When this is set, the writer will flush whenever buffered documents and deletions use this much RAM. Pass in DISABLE_AUTO_FLUSH to prevent triggering a flush due to RAM usage. Note that if flushing by document count is also enabled, then the flush will be triggered by whichever comes first.
The maximum RAM limit is inherently determined by the JVMs available memory. Yet, an IndexWriter session can consume a significantly larger amount of memory than the given RAM limit since this limit is just an indicator when to flush memory resident documents to the Directory. Flushes are likely happen concurrently while other threads adding documents to the writer. For application stability the available memory in the JVM should be significantly larger than the RAM buffer used for indexing.
NOTE: the account of RAM usage for pending deletions is only approximate. Specifically, if you delete by Query, Lucene currently has no way to measure the RAM usage of individual Queries so the accounting will under-estimate and you should compensate by either calling commit() or refresh() periodically yourself.
NOTE: It's not guaranteed that all memory resident documents are flushed once this limit is exceeded. Depending on the configured FlushPolicy only a subset of the buffered documents are flushed and therefore only parts of the RAM buffer is released.
The default value is DEFAULT_RAM_BUFFER_SIZE_MB.
Takes effect immediately, but only the next time a document is added, updated or deleted.


setRAMPerThreadHardLimitMB(int perThreadHardLimitMB)

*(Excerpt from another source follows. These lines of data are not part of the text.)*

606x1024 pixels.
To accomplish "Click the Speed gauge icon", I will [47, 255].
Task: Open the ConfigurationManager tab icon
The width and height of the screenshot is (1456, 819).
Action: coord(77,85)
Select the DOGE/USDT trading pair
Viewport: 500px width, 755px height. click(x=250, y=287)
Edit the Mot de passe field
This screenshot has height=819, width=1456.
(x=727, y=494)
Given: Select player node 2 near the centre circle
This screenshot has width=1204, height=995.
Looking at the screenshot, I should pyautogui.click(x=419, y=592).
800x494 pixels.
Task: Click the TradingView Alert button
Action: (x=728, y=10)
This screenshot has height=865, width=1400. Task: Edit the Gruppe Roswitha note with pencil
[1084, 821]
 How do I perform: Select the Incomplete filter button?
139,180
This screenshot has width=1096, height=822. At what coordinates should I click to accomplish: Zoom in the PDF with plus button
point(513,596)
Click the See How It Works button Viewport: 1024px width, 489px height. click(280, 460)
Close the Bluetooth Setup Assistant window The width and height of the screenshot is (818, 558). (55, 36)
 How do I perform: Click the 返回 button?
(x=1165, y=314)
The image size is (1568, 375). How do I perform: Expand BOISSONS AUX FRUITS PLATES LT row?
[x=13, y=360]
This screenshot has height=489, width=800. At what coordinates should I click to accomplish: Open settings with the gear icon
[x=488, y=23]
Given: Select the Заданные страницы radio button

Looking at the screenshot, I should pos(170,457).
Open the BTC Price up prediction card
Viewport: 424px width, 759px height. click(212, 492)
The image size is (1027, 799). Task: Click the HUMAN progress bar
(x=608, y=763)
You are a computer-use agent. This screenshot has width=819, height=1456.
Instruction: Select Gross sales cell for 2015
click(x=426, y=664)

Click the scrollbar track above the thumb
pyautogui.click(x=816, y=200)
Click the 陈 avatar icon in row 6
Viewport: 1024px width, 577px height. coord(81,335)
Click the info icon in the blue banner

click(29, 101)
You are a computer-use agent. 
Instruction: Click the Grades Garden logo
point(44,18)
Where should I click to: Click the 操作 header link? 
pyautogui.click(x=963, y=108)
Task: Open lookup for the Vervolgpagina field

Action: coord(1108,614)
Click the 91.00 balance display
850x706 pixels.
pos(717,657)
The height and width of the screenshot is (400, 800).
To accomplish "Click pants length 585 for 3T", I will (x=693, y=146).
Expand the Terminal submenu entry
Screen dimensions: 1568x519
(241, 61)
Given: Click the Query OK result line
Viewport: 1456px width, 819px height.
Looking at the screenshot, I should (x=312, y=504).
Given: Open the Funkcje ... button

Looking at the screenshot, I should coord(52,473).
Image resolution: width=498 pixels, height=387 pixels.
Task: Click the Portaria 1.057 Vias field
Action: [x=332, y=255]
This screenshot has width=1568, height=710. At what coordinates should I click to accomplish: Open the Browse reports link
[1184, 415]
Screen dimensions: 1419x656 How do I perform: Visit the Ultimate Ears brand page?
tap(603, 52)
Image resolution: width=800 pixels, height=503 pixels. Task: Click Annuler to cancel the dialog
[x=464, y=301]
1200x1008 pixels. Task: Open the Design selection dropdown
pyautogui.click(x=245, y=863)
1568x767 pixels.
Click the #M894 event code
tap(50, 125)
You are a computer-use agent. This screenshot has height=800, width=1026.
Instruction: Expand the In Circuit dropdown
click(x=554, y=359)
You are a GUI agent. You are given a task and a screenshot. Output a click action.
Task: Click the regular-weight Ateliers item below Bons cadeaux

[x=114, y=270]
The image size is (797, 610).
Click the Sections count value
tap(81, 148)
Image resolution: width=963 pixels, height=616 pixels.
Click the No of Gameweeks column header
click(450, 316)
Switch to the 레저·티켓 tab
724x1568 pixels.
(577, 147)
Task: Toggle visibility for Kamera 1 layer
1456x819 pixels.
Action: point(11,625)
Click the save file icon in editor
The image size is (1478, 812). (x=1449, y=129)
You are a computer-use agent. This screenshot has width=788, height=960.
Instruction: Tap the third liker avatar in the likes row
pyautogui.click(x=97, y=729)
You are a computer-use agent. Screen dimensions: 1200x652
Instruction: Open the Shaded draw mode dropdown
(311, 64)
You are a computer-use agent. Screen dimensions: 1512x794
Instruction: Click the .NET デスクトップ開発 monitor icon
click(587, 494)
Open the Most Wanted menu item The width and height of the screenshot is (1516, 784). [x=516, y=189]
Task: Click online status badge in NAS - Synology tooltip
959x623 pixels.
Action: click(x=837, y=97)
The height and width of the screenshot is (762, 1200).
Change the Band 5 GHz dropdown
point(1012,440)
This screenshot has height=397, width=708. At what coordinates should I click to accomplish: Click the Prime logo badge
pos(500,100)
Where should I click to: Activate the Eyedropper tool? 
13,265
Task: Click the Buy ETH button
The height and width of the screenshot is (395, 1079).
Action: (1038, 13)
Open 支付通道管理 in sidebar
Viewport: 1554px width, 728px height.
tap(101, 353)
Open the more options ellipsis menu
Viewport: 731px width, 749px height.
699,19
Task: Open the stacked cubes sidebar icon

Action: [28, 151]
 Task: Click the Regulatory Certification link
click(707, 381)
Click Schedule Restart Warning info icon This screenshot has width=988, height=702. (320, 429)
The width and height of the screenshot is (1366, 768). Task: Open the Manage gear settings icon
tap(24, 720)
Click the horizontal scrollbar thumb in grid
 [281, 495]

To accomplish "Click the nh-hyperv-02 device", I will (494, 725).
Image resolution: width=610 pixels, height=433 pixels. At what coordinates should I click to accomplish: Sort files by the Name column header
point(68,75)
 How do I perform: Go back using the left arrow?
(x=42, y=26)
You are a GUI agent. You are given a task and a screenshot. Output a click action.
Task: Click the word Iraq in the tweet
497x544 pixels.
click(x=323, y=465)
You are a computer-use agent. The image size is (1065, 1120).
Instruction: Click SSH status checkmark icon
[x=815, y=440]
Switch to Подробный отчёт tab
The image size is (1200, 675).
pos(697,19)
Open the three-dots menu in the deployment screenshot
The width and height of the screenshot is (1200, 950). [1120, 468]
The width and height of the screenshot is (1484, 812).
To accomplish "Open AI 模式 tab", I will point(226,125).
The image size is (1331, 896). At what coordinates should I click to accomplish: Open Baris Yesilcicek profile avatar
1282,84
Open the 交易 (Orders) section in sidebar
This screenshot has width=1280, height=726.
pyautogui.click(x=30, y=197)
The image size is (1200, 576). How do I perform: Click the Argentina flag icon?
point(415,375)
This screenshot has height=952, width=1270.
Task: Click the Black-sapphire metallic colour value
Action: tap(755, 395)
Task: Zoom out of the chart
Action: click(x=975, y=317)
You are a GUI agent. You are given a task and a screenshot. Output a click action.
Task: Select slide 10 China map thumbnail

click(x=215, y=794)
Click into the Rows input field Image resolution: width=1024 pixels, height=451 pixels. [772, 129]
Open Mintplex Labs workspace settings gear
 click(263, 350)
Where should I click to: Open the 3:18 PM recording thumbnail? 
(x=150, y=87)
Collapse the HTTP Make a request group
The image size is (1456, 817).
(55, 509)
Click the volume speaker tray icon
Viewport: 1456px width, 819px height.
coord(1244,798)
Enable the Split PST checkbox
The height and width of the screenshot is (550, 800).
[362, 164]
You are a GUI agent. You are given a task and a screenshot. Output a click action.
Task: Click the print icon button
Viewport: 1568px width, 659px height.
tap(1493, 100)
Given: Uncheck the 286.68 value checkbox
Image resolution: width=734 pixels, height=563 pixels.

Expert: Sets the maximum memory consumption per thread triggering a forced flush if exceeded. A DocumentsWriterPerThread is forcefully flushed once it exceeds this limit even if the getRAMBufferSizeMB() has not been exceeded. 
This is a safety limit to prevent a DocumentsWriterPerThread from address space exhaustion due to its internal 32 bit signed integer based memory addressing. The given value must be less that 2GB (2048MB)
See Also:
DEFAULT_RAM_PER_THREAD_HARD_LIMIT_MB


setReaderPooling(boolean readerPooling)

By default, IndexWriter does not pool the SegmentReaders it must open for deletions and merging, unless a near-real-time reader has been obtained by calling DirectoryReader.open(IndexWriter). 
This method lets you enable pooling without getting a near-real-time reader. NOTE: if you set this to false, IndexWriter will still pool readers once DirectoryReader.open(IndexWriter) is called.
Only takes effect when IndexWriter is first created.


setUseCompoundFile(boolean useCompoundFile)

Description copied from class: LiveIndexWriterConfig
Sets if the IndexWriter should pack newly written segments in a compound file. Default is true.
Use false for batch indexing with very large ram buffer settings.
Note: To control compound file usage during segment merges see MergePolicy.setNoCFSRatio(double) and MergePolicy.setMaxCFSSegmentSizeMB(double). This setting only applies to newly created segments.